There are also allegations that Best Friends could be misusing a “conduit bond” to fund the massive purchase. Officials are demanding that Best Friends either cancel the sale outright or at least make the minerals on the property available for proper extraction to the financial benefit of the community.
Meyeres, an outspoken critic of Best Friends, has also pointed out that most of all the sanctuary’s 400+ employees are all hired from out of state. This is one of the many examples which have led local leaders and others to believe that the group seems to be more interested in growing their business and promoting their agenda than supporting their local community.
“They don’t have an appreciation for the locals and respect for our values and traditions. We are the most reliably conservative county in the state if not the nation,” Meyeres said in an article. “The people who work there embrace Best Friends’ agenda, which is environmentalism and animal advocacy.”
Despite its size and recognition, Best Friends only has a two-star rating on Charity Navigator with a score of 79.91. Much of this is due to less than stellar financial management.
Best Friends collects nearly $100 million per year in donations.
The company’s 2016 tax return revealed that it owned not one, but two private planes for employee travel. They mention these are also used for “animal rescue” but give no indication as to how the flight time is actually utilized.

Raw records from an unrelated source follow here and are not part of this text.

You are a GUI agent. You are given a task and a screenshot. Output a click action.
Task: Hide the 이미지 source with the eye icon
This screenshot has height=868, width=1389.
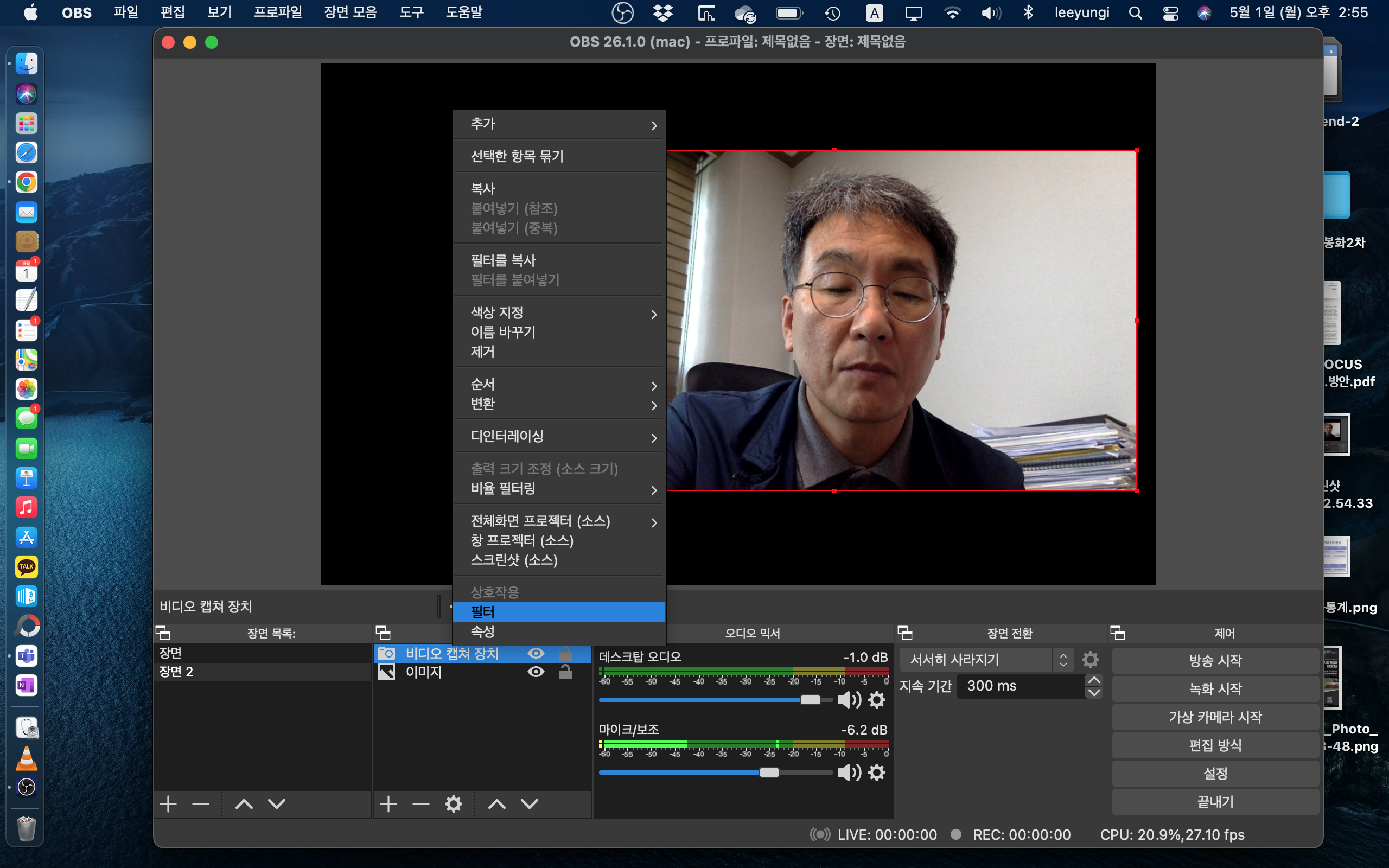(536, 672)
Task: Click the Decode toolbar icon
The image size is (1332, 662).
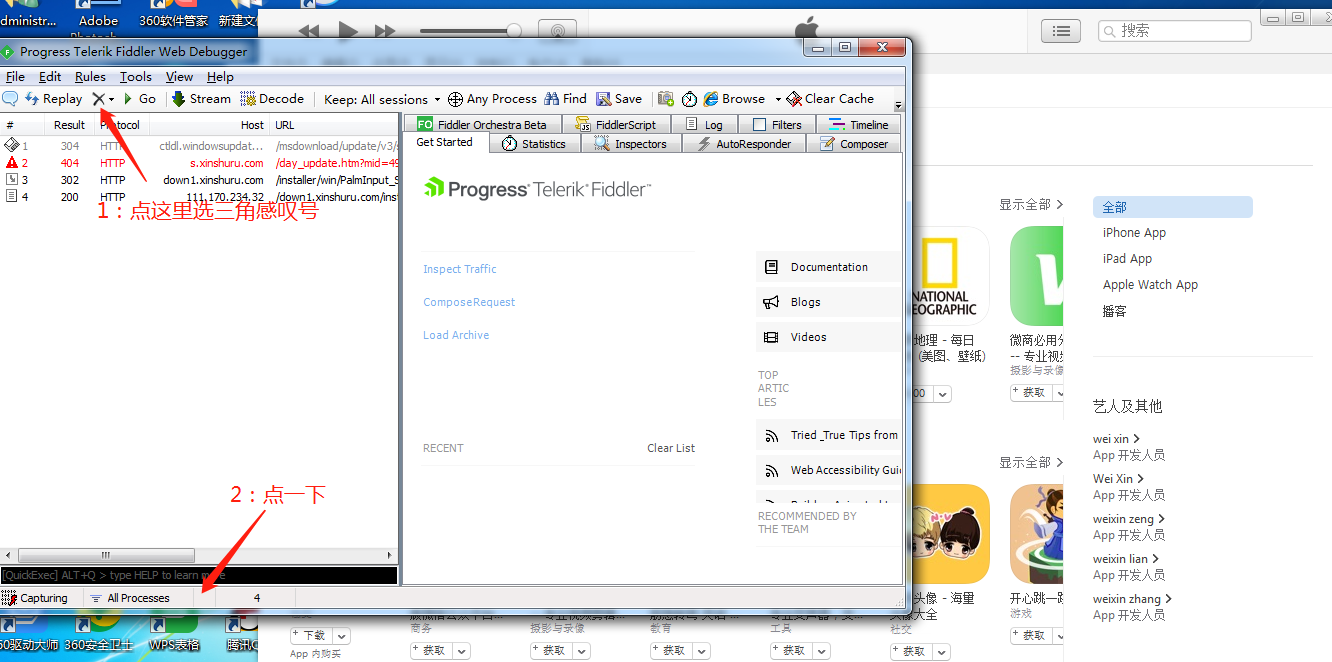Action: pos(248,99)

There have been striking conflicts of interest in Best Friends’ organizational history. At the time of the 2016 filing, then CDMO Julie Castle, was married to the board chair and CEO Gregory Castle. Julie Castle has since been elevated to CEO and remains in that role today with her husband still serving on the board.
In 2019, Julie and Gregory received a compensation of $238,330 and $210,226. This is notable as Gregory, who is listed only as CEO Emeritus/Board Member, received the second highest salary only after COO/CFO Stephen Howell, who earned $254,644 that year. According to the National Council of Nonprofits, “Charities should generally not compensate persons for service on the board of directors except to reimburse direct expenses of such service.”

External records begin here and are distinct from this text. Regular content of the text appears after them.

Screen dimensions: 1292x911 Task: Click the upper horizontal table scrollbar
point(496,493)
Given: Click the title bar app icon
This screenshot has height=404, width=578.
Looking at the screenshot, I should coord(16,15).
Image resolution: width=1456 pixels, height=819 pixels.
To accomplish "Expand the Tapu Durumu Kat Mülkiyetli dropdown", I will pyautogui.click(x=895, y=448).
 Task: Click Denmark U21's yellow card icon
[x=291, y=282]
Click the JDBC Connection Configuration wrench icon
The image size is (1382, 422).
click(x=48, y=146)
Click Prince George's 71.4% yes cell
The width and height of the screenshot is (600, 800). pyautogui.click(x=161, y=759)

As is the case with prior years, in 2019 Best Friends spent nearly half of their spending on executive compensation, fundraising fees, and other salaries/wages.
Best Friends also shares their spoils with other extremist groups. In their 2020 Annual Report, lists $7,895,826 in funding to “network partners and other animal welfare organizations.” They also cited working with California Governor Gavin Newsom to end the retail sales of dogs, cats, and rabbits in his state as a “win.”
One former veterinarian, Dr. Dora Csuha, recently came forward about pregnancy discrimination and FMLA violations that she experienced. When she began her work with Best Friends, Dr. Csuha was praised and swiftly earned a pay raise.
However, when she notified her boss that she would need maternity leave in the near future, she was told she’d need to wait another three months. She again made the request same request months later, with leave set to begin on March 17, 2018. Two days before her leave she was promptly fired over the phone.
Dr. Csuha is suing Best Friends over these violations. Interestingly, there is another lawsuit pending against the group by Harris County, Texas but details have not yet been released.
Best Friends is a classic case of why mega, multi-million dollar “nonprofits” and animal extremist groups need to be evaluated with a critical eye. As always, it is safer to donate directly to local shelters to ensure that your hard earned dollars are actually doing what you expect – helping animals in your community as opposed to paying for massive salaries, luxurious perks like two airplanes, and questionable human resources management.